Goal of the exercise:
Although the records contain pictures, print none of them; print exactly the lines from the one with "1568x780 pixels." through the last line.

(Stored data)
*** Block opens ***

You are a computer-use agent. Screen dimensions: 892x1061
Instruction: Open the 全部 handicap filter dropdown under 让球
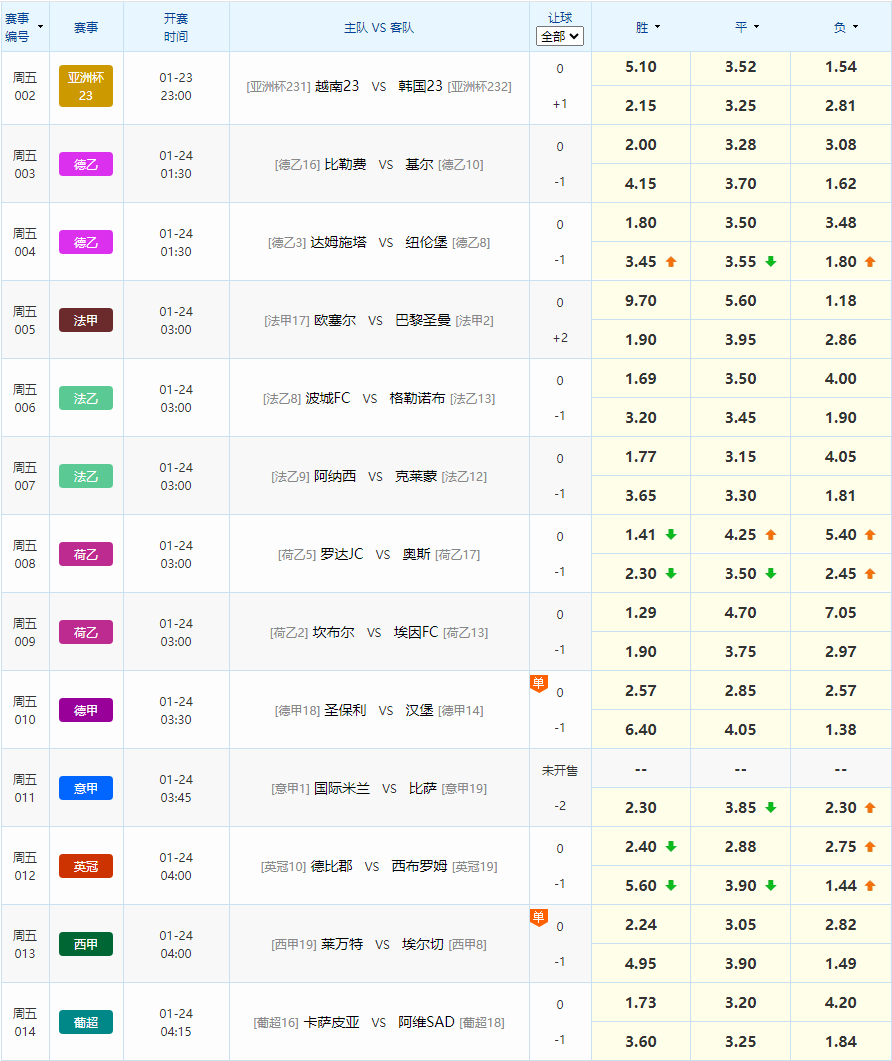559,35

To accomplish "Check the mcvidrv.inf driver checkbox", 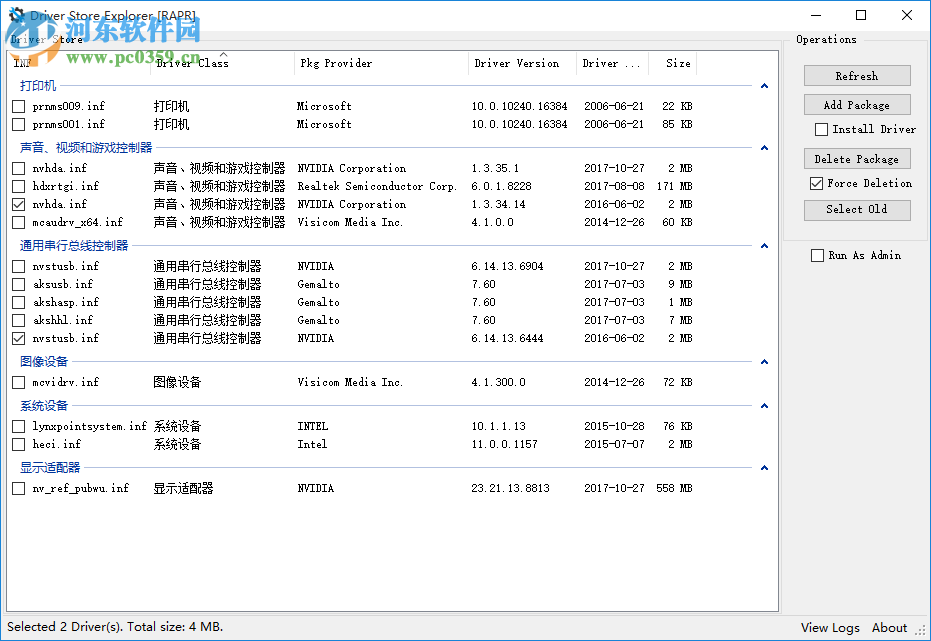I will 17,381.
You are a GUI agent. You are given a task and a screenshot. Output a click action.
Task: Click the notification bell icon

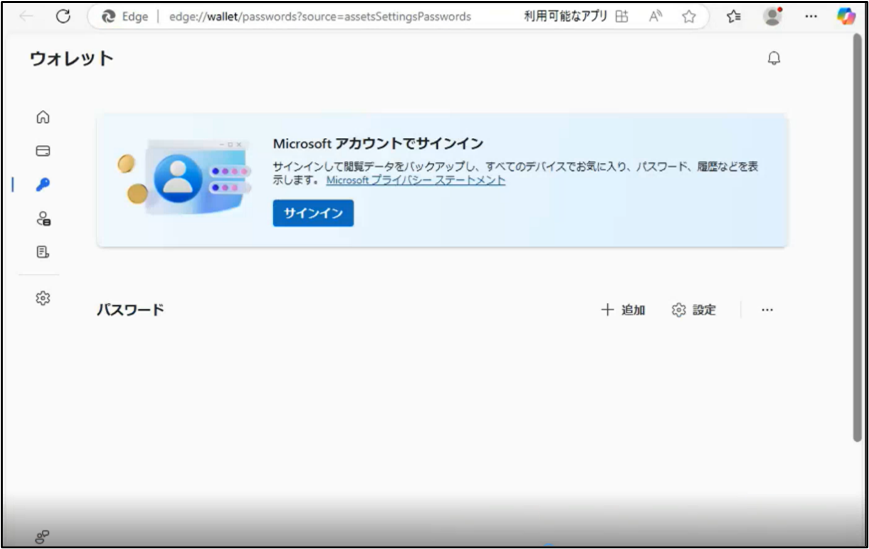tap(773, 58)
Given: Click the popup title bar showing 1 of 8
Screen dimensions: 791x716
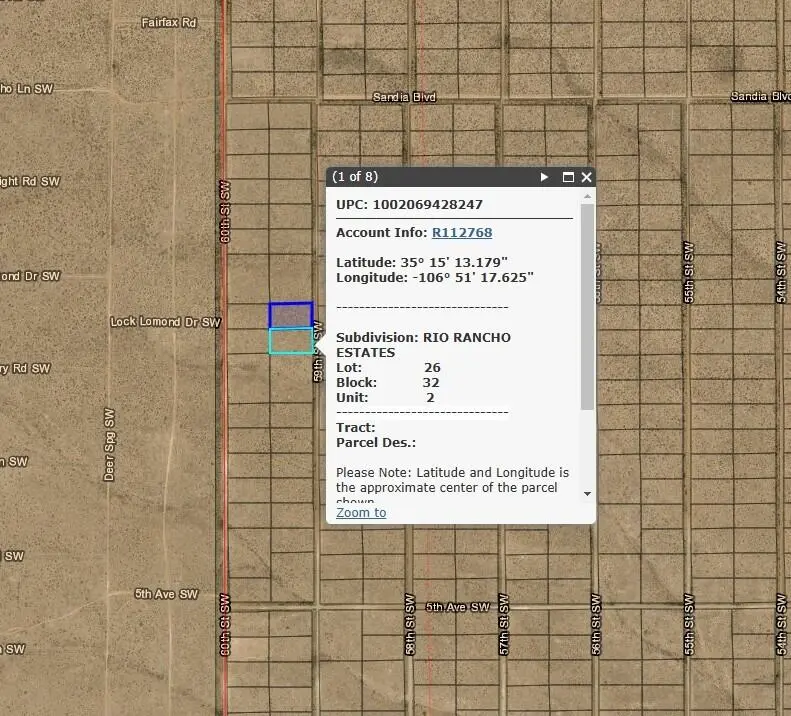Looking at the screenshot, I should point(430,177).
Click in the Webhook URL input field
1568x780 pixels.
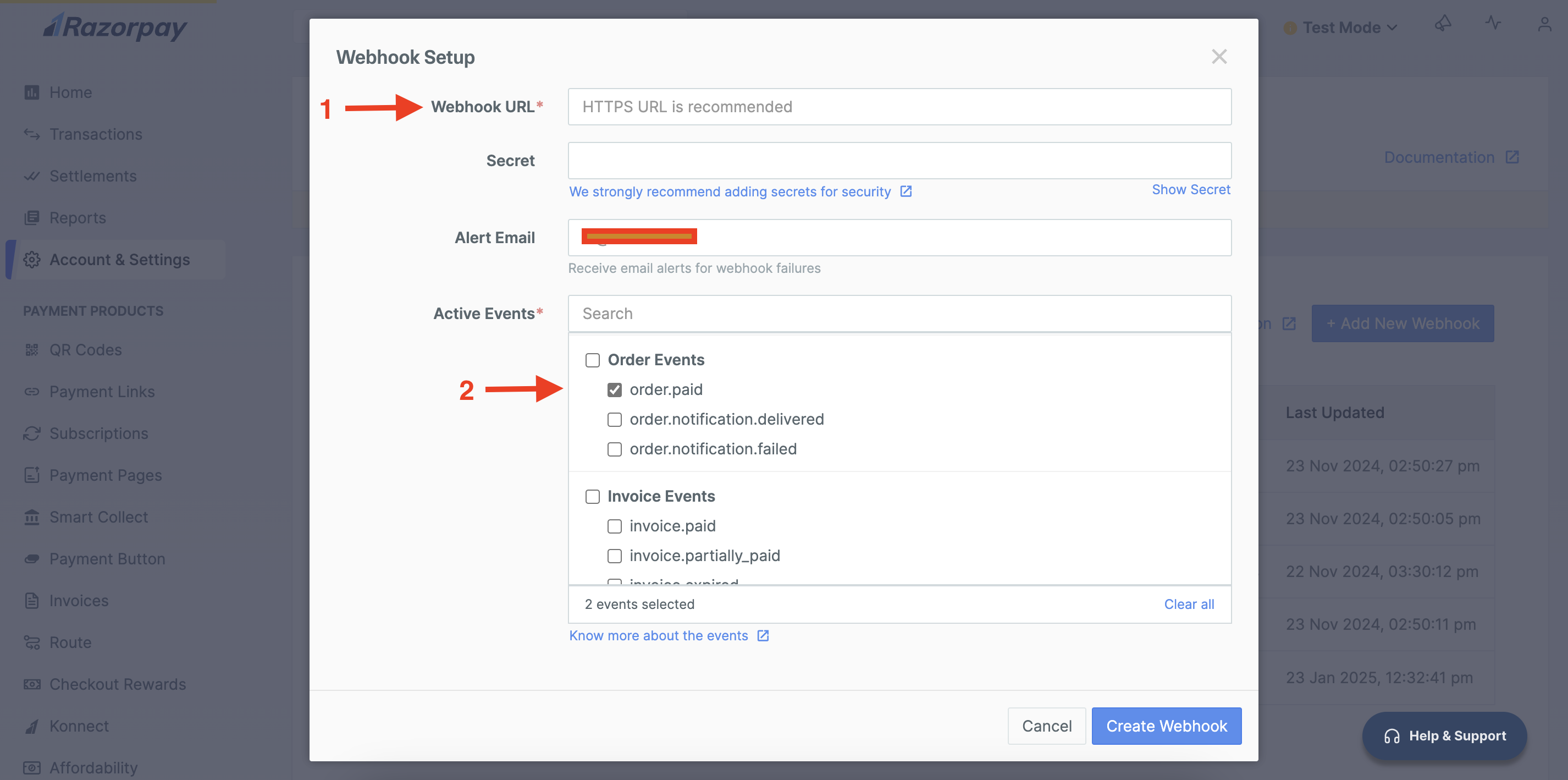(x=899, y=106)
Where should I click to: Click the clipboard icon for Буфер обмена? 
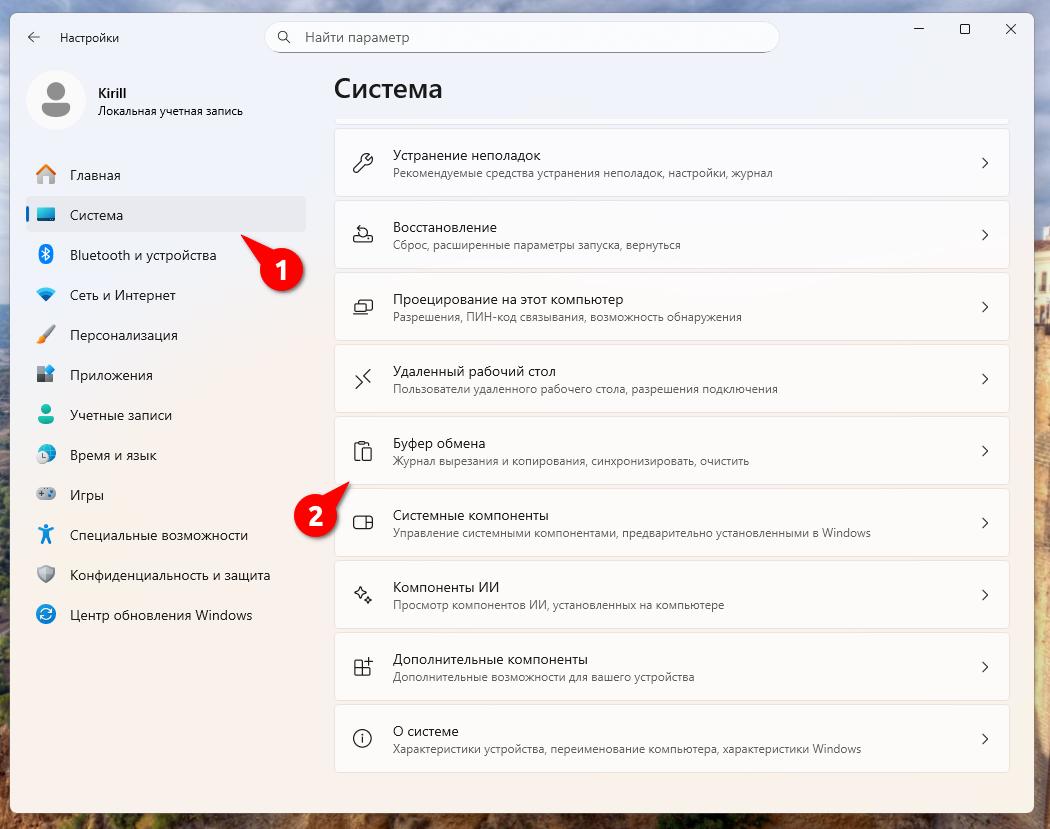(363, 451)
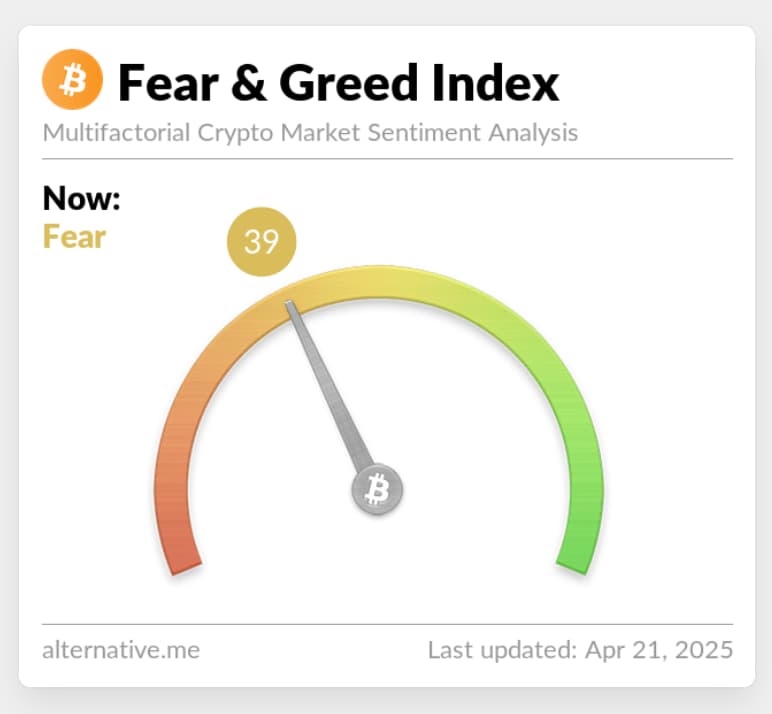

*** Block closes ***

Answer area:
1568x780 pixels.
(x=899, y=106)
Where should I click to: Click the clipboard icon for Буфер обмена? 
(363, 451)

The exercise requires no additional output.